There has been no showing that plaintiff will sustain "clear and imminent"[4] injury by raising in the pending state court proceeding his contention that the Federal Communications Act prohibits the admission of this evidence, which proceeding is subject to review by the Supreme Court of the United States assuming his federal grounds are appropriately asserted. Under such circumstances, it has been consistently held that the federal courts should not exercise their equitable powers to interfere with the prosecution of crimes solely within the power of a state. See Stefanelli v. Minard, 3 Cir., 1950, 184 F.2d *106 575, affirmed, 1951, 342 U.S. 117, 120-122, 72 S. Ct. 118, 96 L. Ed. 138; Douglas v. City of Jeannette, Pa., 1943, 319 U.S. 157, 163, 63 S. Ct. 877, 87 L. Ed. 1324.[5]

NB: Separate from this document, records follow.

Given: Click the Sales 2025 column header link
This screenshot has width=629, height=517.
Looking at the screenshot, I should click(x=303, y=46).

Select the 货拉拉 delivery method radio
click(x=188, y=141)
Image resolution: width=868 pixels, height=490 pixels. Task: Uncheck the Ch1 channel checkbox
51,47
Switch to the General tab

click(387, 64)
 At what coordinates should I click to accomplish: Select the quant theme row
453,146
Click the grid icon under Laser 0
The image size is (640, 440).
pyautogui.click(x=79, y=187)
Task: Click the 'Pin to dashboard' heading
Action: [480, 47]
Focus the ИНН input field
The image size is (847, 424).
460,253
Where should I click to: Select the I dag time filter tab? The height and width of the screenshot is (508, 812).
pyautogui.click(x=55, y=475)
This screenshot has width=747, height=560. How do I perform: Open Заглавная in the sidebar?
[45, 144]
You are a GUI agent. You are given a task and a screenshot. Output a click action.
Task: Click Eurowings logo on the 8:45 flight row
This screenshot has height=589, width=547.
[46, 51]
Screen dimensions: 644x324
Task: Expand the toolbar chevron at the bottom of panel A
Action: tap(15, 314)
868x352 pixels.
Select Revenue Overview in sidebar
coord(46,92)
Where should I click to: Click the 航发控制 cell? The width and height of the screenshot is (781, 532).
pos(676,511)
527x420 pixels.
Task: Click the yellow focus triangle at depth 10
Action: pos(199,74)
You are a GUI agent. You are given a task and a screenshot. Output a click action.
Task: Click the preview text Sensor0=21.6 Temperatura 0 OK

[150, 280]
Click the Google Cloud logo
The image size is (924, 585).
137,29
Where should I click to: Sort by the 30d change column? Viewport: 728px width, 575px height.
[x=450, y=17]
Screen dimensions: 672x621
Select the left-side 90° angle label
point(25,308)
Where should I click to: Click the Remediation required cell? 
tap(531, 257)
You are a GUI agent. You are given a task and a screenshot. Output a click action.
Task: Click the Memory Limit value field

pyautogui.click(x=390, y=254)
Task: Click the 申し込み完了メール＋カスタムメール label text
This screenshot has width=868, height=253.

Furthermore, since a judgment on the merits of plaintiff's right to injunctive relief in the federal courts was entered for defendant in the previous action (No. 19,932) and has been affirmed on appeal,[6] the plaintiff is precluded from relitigating his right to this same injunctive relief against this defendant in this action, even though he should, which he does not do in this record, present a ground for relief other than those presented in the prior action.[7] See Restatement of Judgments, §§ 43, 49, 50, 63 & 70.[8] The rationale for this rule is stated as follows in Section 63 of the Restatement of Judgments (Comment a.):[9]

 
"Where in the second action the plaintiff bases his claim on the same right on which he based his claim in *107 the prior action and on the same violation of duty by the defendant, it is not a different cause of action merely because he asserts different grounds for recovery from those which he asserted in the prior action. He is barred by the prior judgment, not only where the grounds alleged in the second action were alleged in his complaint in the prior action and he failed to prove them, but also where he failed to allege these grounds in his complaint and therefore was precluded from proving them in the prior action.
 
"The rule has the effect of coercing the plaintiff to present all of his grounds for recovery in the first proceeding, which is similar to the coercion upon the defendant to produce all of his defenses to the claim set up by the plaintiff (see § 47). As the defendant cannot after judgment for the plaintiff attack the judgment because of new defenses to the plaintiff's claim even though he was not aware of them at the time of the judgment, so likewise, after a judgment for the defendant, the plaintiff cannot, subject to the conditions stated herein, allege new grounds for recovery on the same cause of action upon which the judgment was rendered against him, even though he was not aware of these grounds when he brought the original action."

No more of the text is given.